ICHS-JOURNAL
Edition January/ 2010
Online-Journal of the Website
WWW.ICH-SCIENCES.de
Among human sciences the activity theoretical approach of the cultural-historical school tradition is a relatively young discipline. For its further development and dissemination it therefore calls for an intensive theoretical discourse concerning not only basic methodological problems but above all problems of its practical use and application.
This e-journal of ICHS aims at being especially conducive by providing an interactive opportunity to publicly discussing outlines of new research contributions, ideas of immediate interest, approaches or theses although in a blueprint stage, and before publishing them in the official forums of scientifical disciplines.
Particularly this journal would like to depict a vital picture of activity theory in Germany. It therefore reports on the annual Ohrbeck conference, initiated and organized since 2004, where mostly German speaking activity theorists present and discuss their research works on e.g. development in early childhood, speech and dialog, identity development, New Media, learning activity, education and teaching, support strategies with handicapped, as well as on anthropology, theory history or methodology.
In doing so the journal deliberately follows the tradition of former Ohrbeck conferences: to consequently specify its genuine approach within the variety of existing alternative approaches and to demonstrate its openness to and its interface with all those approaches – just because of its giving priority to application oriented research. Its basic principle of interdisciplinarity helps avoiding to neither ignore or exclude nor absorb other approaches.

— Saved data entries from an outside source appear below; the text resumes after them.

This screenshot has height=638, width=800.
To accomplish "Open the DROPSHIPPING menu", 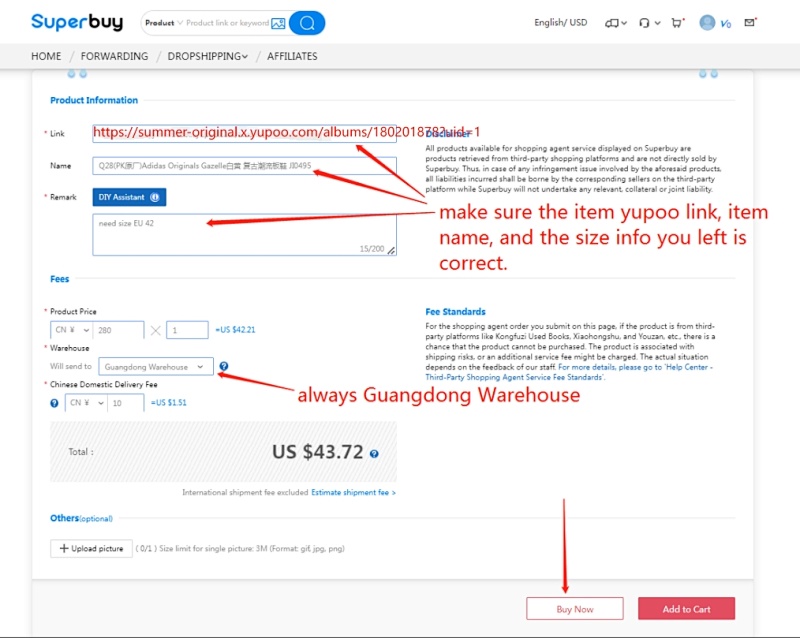I will 208,56.
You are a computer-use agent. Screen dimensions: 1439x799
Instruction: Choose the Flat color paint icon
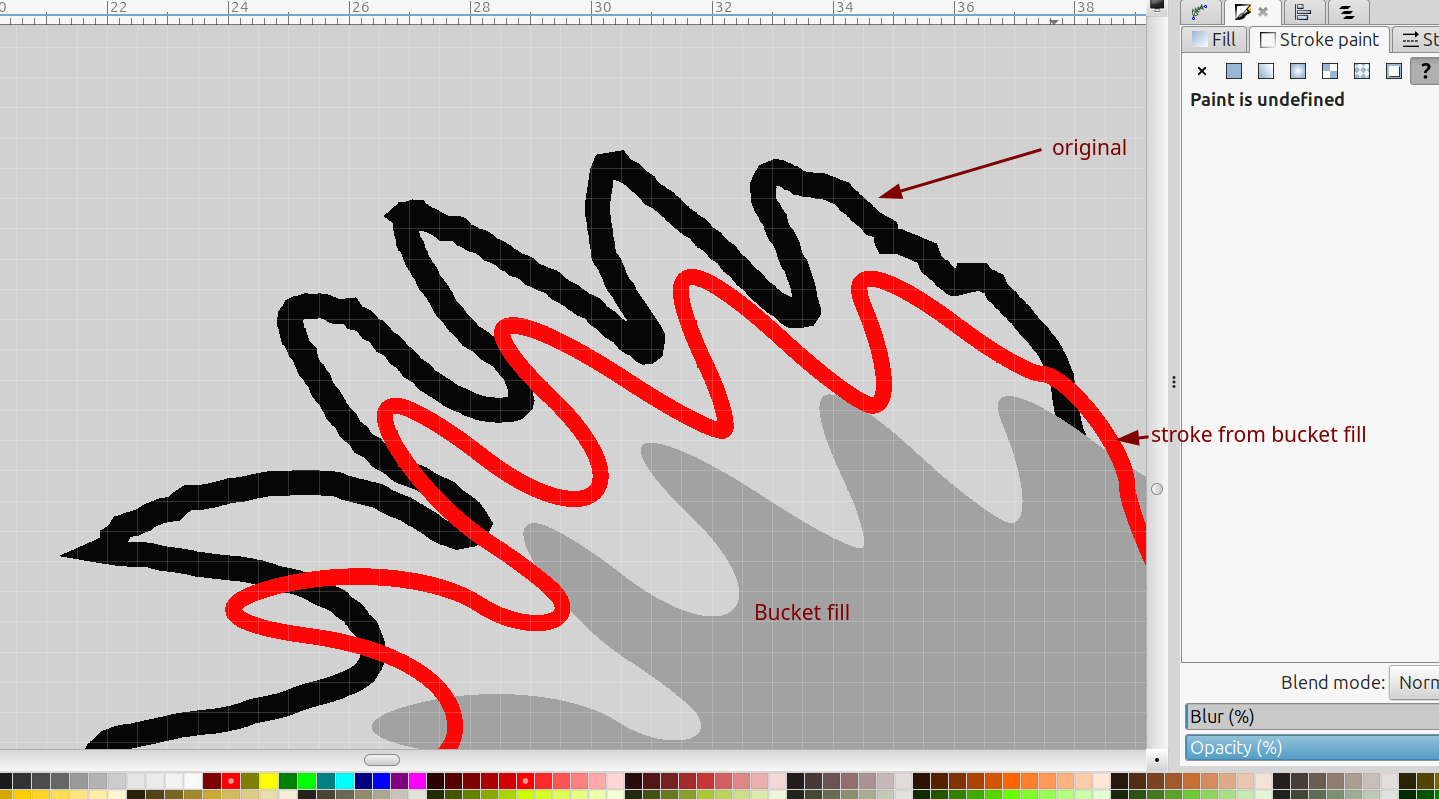pyautogui.click(x=1234, y=71)
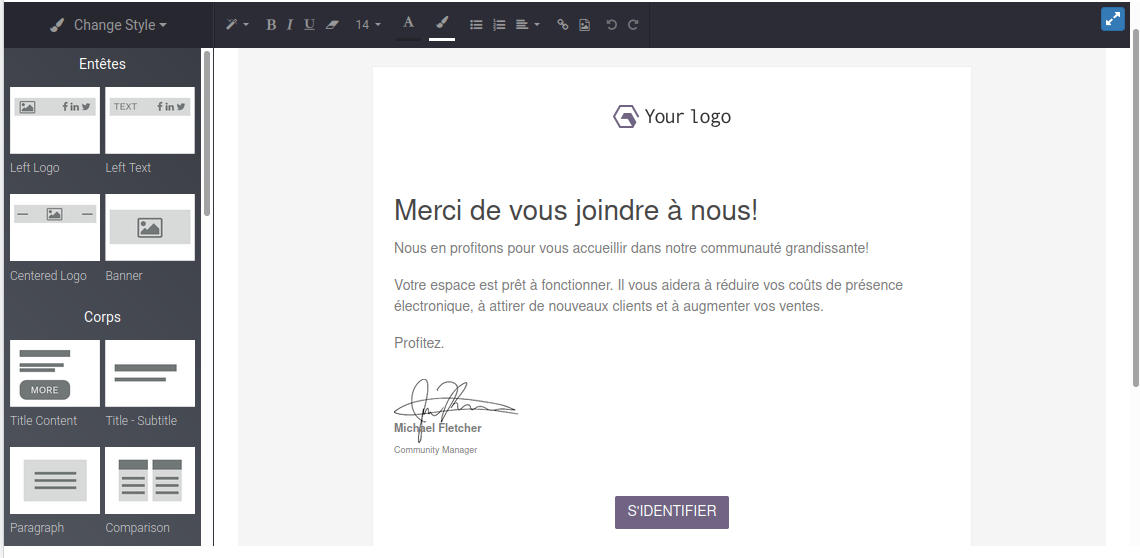Click the fullscreen expand icon

[1113, 19]
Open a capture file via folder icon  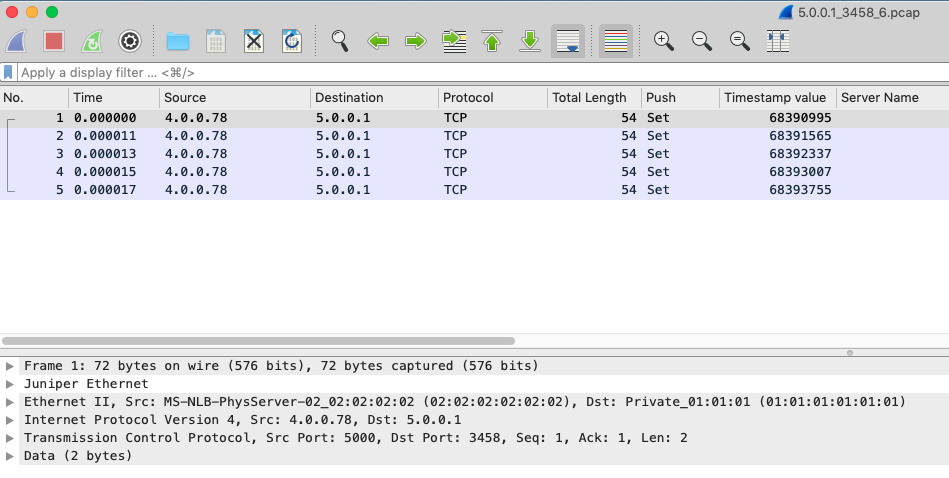(x=178, y=41)
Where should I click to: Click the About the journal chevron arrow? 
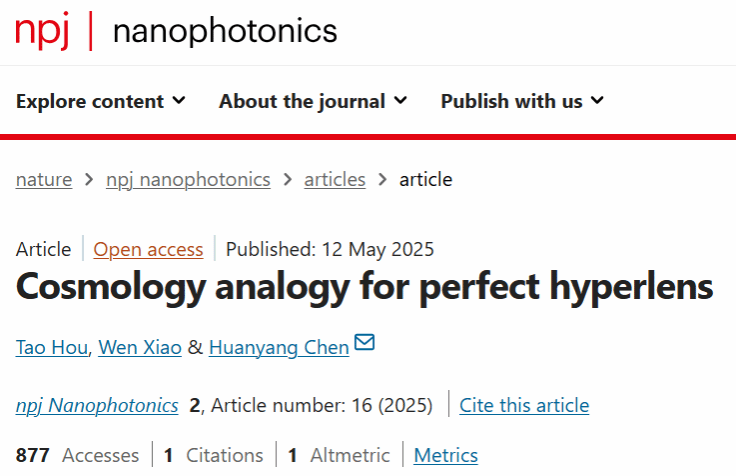point(401,100)
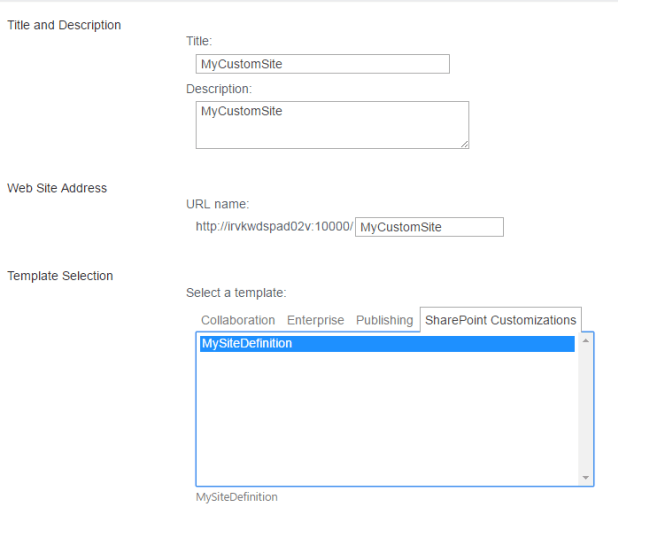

The journal is explicitly directing at young scientists in giving them a forum for presenting and discussing their innovative and creative ideas without any proof of their affiliation in particular.
At least we extend the publishing offers of our website “ICH-SCIENCES.de”, which up to now contain the ICHS-series, documentation of classical texts, archive of contributions as well as the yearbook of the German Luria Society, starting this year.